▸ **STUDY MATERIAL**
◇ ◇ ◇

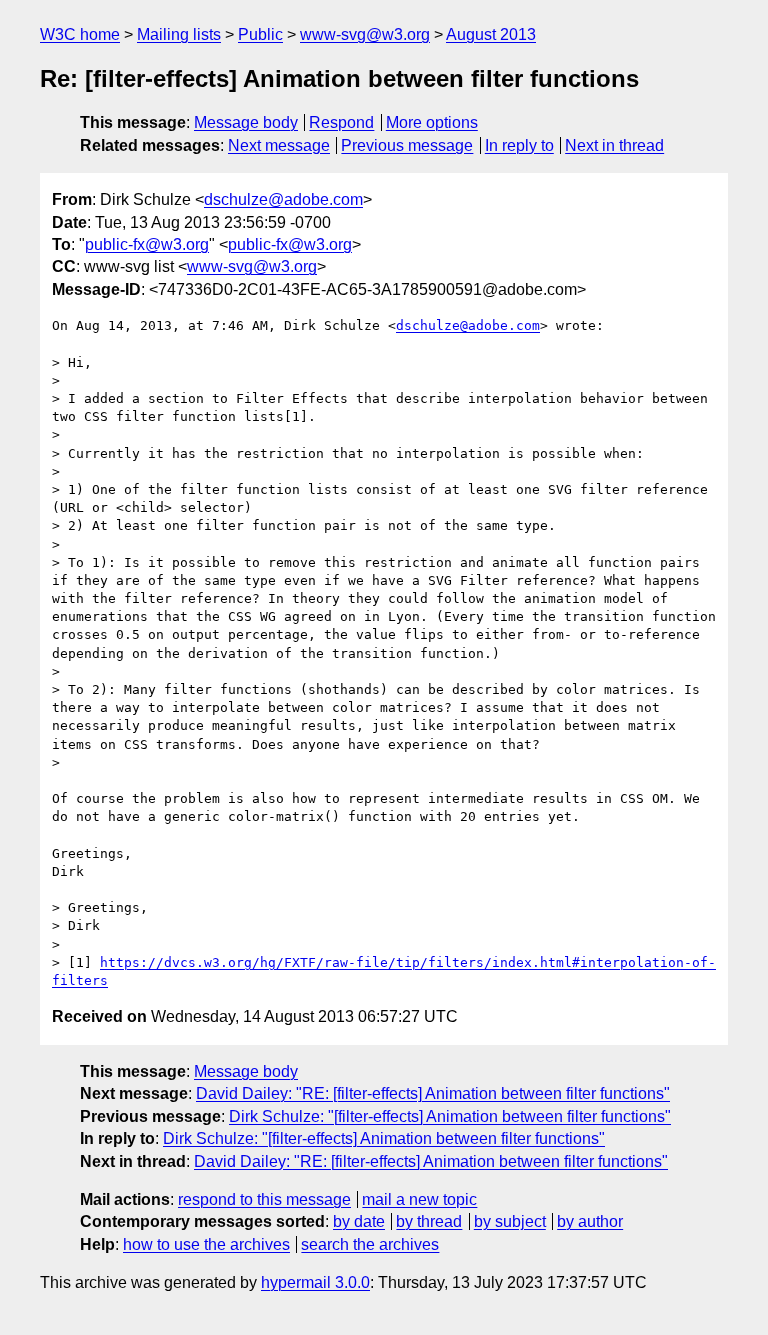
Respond (341, 122)
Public (260, 34)
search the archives (370, 1244)
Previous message (407, 145)
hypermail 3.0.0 (315, 1282)
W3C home (80, 34)
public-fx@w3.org (147, 244)
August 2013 (491, 34)
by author (590, 1221)
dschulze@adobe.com (283, 199)
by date (359, 1221)
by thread (429, 1221)
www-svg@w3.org (365, 34)
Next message (279, 145)
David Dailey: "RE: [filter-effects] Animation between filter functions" (433, 1093)
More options (432, 122)
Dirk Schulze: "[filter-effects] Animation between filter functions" (450, 1116)
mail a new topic (419, 1199)
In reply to (519, 145)
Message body (246, 122)
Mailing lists (179, 34)
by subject (510, 1221)
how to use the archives (206, 1244)
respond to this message (264, 1199)
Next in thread (614, 145)
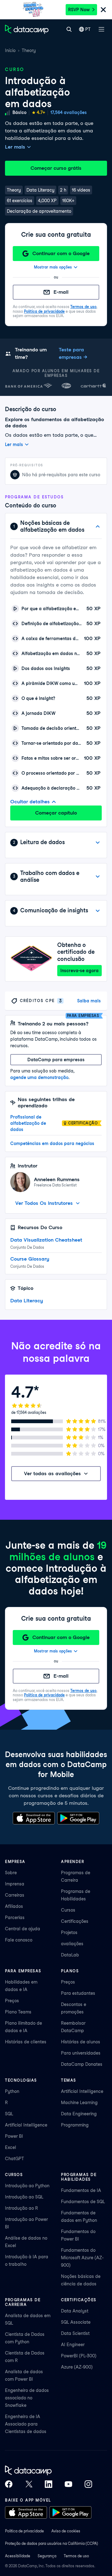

◇ ◇ ◇

With the pictures left out, write out exactly the lines from the line containing "W3C home (80, 34)" through the last line of the entries above, both ends included, and no others.

▸ **WORKED SOLUTION**
W3C home (80, 34)
public-fx@w3.org (147, 244)
August 2013 (491, 34)
by author (590, 1221)
dschulze@adobe.com (283, 199)
by date (359, 1221)
by thread (429, 1221)
www-svg@w3.org (365, 34)
Next message (279, 145)
David Dailey: "RE: [filter-effects] Animation between filter functions" (433, 1093)
More options (432, 122)
Dirk Schulze: "[filter-effects] Animation between filter functions" (450, 1116)
mail a new topic (419, 1199)
In reply to (519, 145)
Message body (246, 122)
Mailing lists (179, 34)
by subject (510, 1221)
how to use the archives (206, 1244)
respond to this message (264, 1199)
Next in thread (614, 145)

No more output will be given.